Происхождение всех вещей
Шрифт:
— И что с того? — спросила Альма Джорджа Хоукса. — Нам всем известно, что моя сестра и ее муж активны в подобных делах.
— Видишь ли, Альма, на этот раз профессор Диксон зашел слишком далеко. Теперь он не только желает немедленной отмены рабства, он также выступает с мнением, что до тех пор, пока это маловероятное событие не произойдет, нам не стоит платить налоги и уважать американские законы. Он призывает нас выйти на улицы с пылающими факелами, требуя немедленно освободить всех черных, и далее в том роде.
— Артур Диксон? — Альма не удержалась, чтобы не произнести полного имени ее скучного старого учителя вслух. — С пылающим факелом? На него не похоже.
— Можешь сама прочитать — и увидишь. Все об этом говорят. Мол, ему повезло, что его до сих пор не лишили места в университете. А сестра твоя, ходят слухи, высказалась
Альма обдумала эту новость.
— Меня это тревожит, — согласилась она наконец.
— Каждый из нас рожден для бед, — повторил Джордж, устало утирая лицо ладонью.
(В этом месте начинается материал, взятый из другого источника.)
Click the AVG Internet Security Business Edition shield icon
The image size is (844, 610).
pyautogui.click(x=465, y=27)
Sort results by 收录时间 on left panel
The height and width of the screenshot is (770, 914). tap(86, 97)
— Но мы должны быть терпеливы и смиренны… — снова неуверенно начала Альма, но Джордж ее прервал.
— Бедная твоя сестрица, — проговорил он, — а ведь у нее еще и маленькие дети. Прошу, Альма, дай мне знать, если я чем-то смогу помочь твоей семье. Ты всегда была так добра к нам.
Глава тринадцатая
Бедная ее сестрица?
Что ж, возможно… впрочем, Альма в этом сомневалась.
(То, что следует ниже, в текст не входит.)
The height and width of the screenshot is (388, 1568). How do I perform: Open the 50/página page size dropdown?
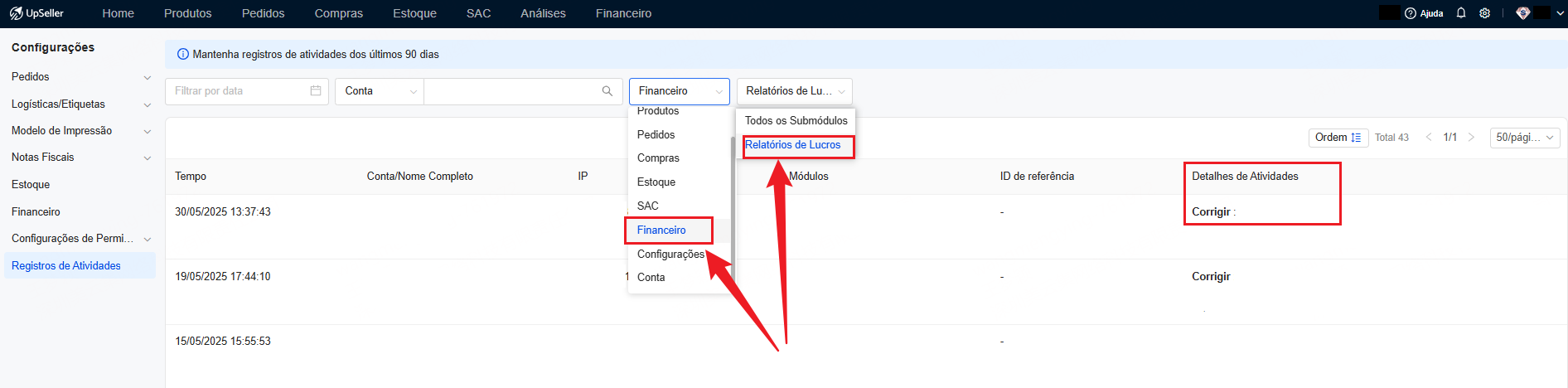[1525, 138]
Дело в том, что Пруденс Уиттакер Диксон было трудно жалеть. Кроме того, с годами ее стало вконец невозможно понять. Над этим Альма размышляла на следующий день, проверяя свои колонии мхов в «Белых акрах».
Семейство Диксонов поистине было для нее загадкой. Еще один брак, в котором не было счастья — по крайней мере, так казалось Альме. Пруденс и ее бывший учитель Артур Диксон прожили в браке более двадцати пяти лет и произвели на свет шестерых детей, однако Альма ни разу не видела, чтобы между ними промелькнула хоть искра нежности, приязни или взаимопонимания. Она ни разу не слышала, чтобы кто-либо из них смеялся. Она даже почти никогда не видела улыбки на их лицах. Не видела она и вспышек гнева между супругами. Она вообще не замечала, чтобы между Артуром Диксоном и Пруденс возникали какие-либо эмоции. Что это за брак, где люди годами живут в тоске и так упорствуют в этом?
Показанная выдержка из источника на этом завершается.